* PASSAGE PROVIDED *

§

Trustees of the Oxford University Press Group Pension Scheme have made a new allocation to stressed debt, an asset class that is best suited to "fleet of foot" pension funds, experts say.

The majority of stressed and distressed debt opportunities resides within middle-market companies; 69 per cent of all stressed high-yield issuances had a notional size of $500m (£371.9m) or less, according to 2016 data from Bloomberg and investment firm Paamco.

The £590.9m scheme has made a number of investment changes over the past few years, including an increase in liability hedging during 2016.

There is potential for more opportunities to come up as interest rates rise

James Trask, LCP

It also implemented a currency-hedging mandate – hedging a portion of the US dollar, euro and yen exposure within its global equity and alternatives portfolio. This left it less exposed to the effects of sterling’s appreciation or depreciation on the scheme’s overseas assets.

A niche investment

In addition to derisking, the scheme turned its attention to a new stressed debt mandate, allocating 4 per cent of its portfolio to the JLP Credit Opportunity Cayman Fund in 2016. The funds were sourced from the scheme’s broad bonds manager.

In an update to members, the trustees explained that the scheme “introduced a new allocation to a niche area of the US bond market investing in companies whose debt had been classified as stressed, as assets appeared significantly undervalued in this area”.

Barbara Saunders, managing director, solutions, at P-Solve, said: “This is not likely to become a mainstream asset class, as the market is not large enough.”

She explained that stressed debt is driven more by market mispricing and is unlikely to remain in a scheme’s portfolio for long.

“When the markets get nervous, the price of very low-rated bonds falls disproportionately,” she explained.

Stressed bonds differ from their 'distressed' counterparts, meaning they have not defaulted yet, but there is a higher likelihood that they will. If they avoid default, the returns are outsized, and this more than compensates for the bonds that do default, especially when the prices are very low, she added.

Nimble schemes more able to access opportunities

As banks are no longer able to take this kind of risk the opportunity has become available to pension schemes, and as providers of capital they can take advantage, Saunders noted.

She said that stressed debt "will continue to be the preserve of funds that are more fleet of foot”.

Similarly, James Trask, investment partner at consulting firm LCP, noted that there are “funds out there with capital to deploy” and eager to invest in stressed debt when the opportunities arise.

§

* TASKS TO PERFORM *
- 1) Translate this sentence from the article on stressed debt into Spanish: "She explained that stressed debt is driven more by market mispricing and is unlikely to remain in a scheme’s portfolio for long."
- 2) Using the article on stressed debt, explain why the trustees introduced the new allocation to stressed US bonds.
- 3) According to the article on stressed debt, what share of its portfolio did the scheme allocate to the JLP Credit Opportunity Cayman Fund?

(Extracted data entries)
§

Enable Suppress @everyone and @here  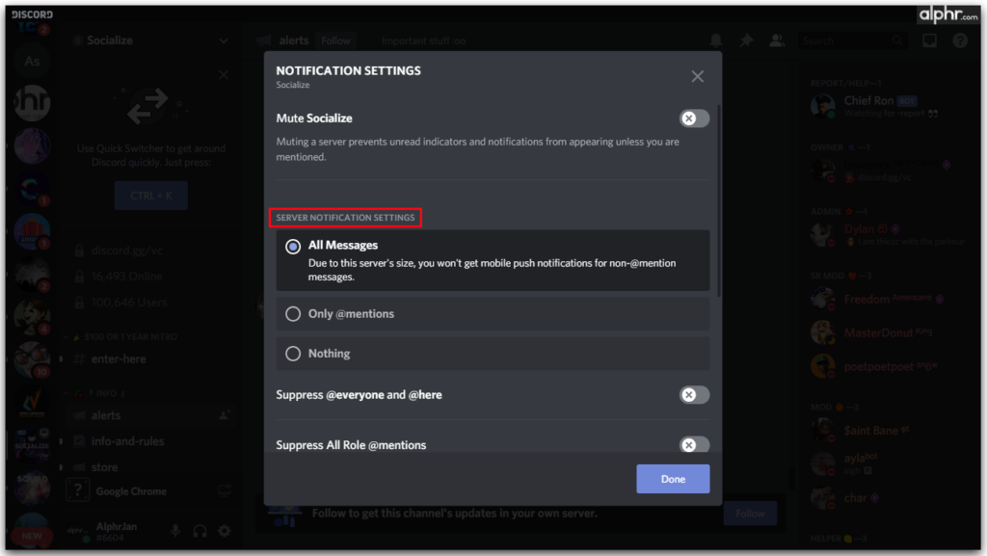click(x=692, y=395)
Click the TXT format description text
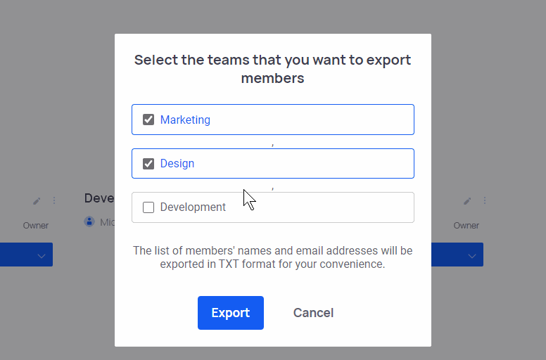Image resolution: width=546 pixels, height=360 pixels. tap(273, 257)
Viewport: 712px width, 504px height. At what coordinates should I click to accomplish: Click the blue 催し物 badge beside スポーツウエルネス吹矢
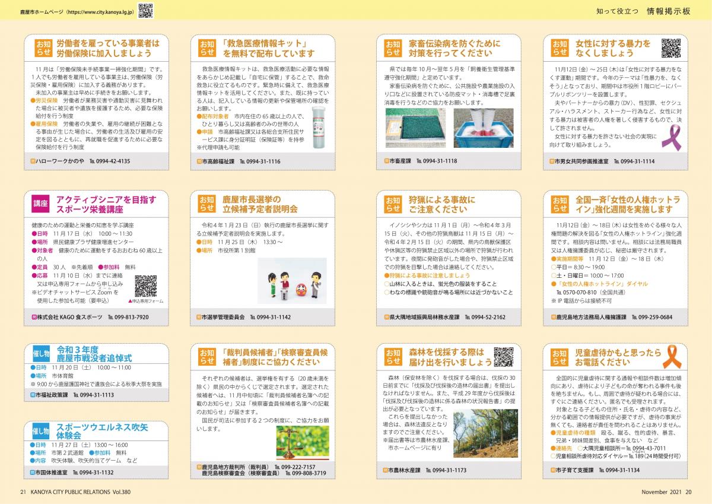point(41,431)
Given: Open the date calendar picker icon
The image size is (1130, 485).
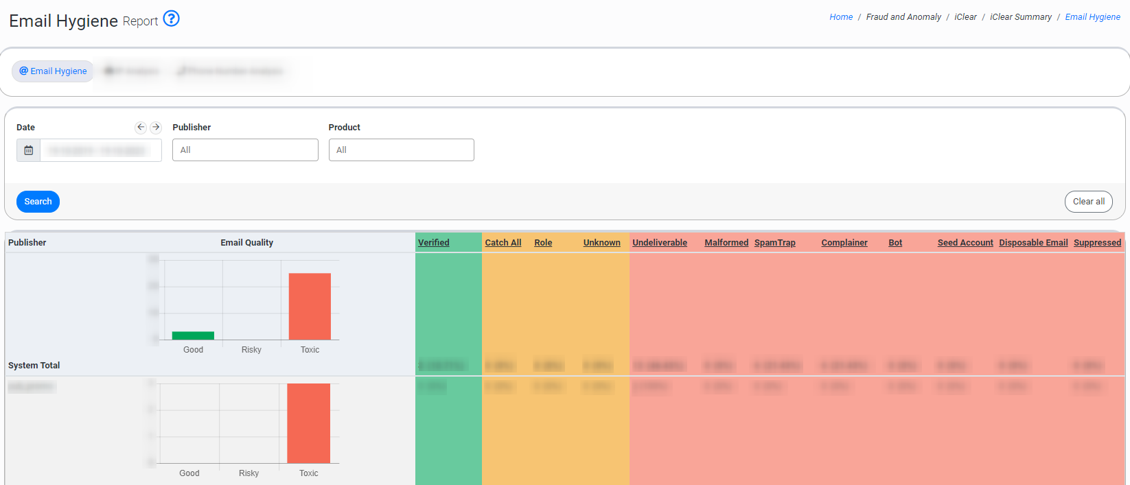Looking at the screenshot, I should point(29,150).
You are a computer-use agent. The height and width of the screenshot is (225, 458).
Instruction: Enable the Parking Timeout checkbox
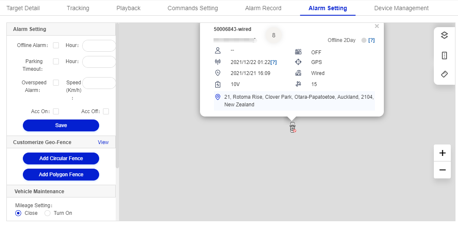pos(56,61)
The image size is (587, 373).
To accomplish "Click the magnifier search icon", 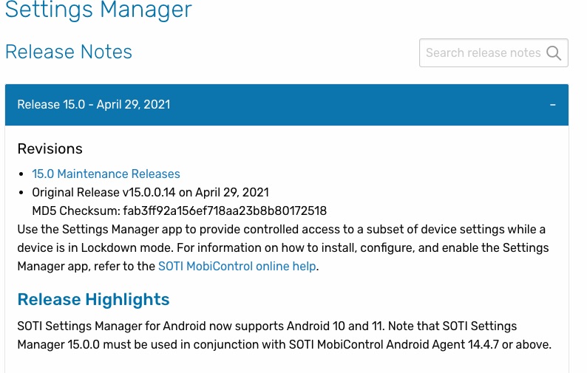I will pyautogui.click(x=554, y=53).
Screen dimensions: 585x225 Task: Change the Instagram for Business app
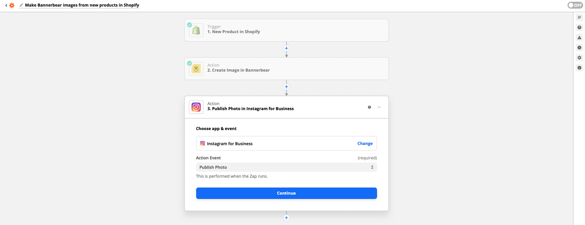(x=365, y=144)
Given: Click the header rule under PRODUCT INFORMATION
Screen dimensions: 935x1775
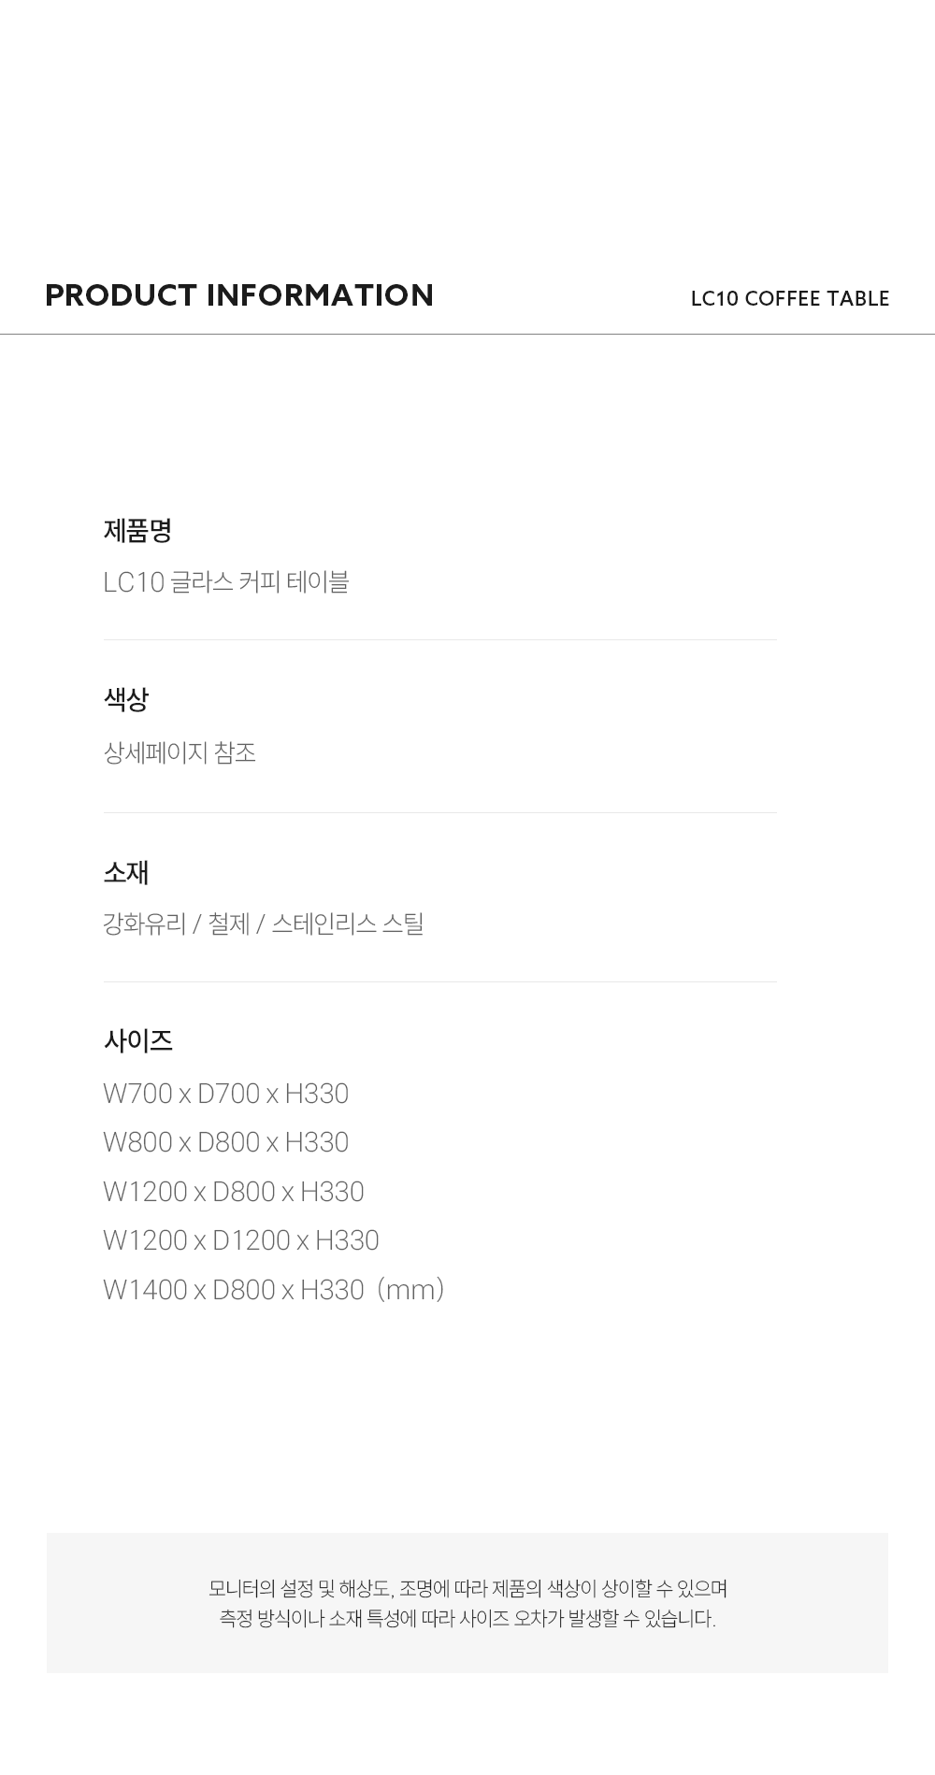Looking at the screenshot, I should pyautogui.click(x=468, y=334).
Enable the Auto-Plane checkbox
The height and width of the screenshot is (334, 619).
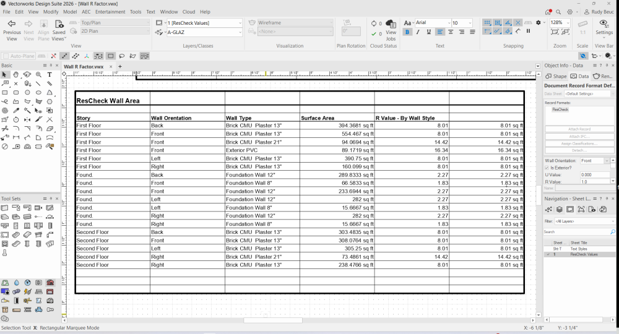pyautogui.click(x=6, y=56)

§

* SOLUTIONS BELOW *
- 1) Explicó que la deuda estresada depende más de los errores de valoración del mercado y que es poco probable que permanezca mucho tiempo en la cartera de un plan.

- 2) The trustees said they made the allocation because assets in that niche area of the US bond market appeared significantly undervalued.

- 3) 4 per cent.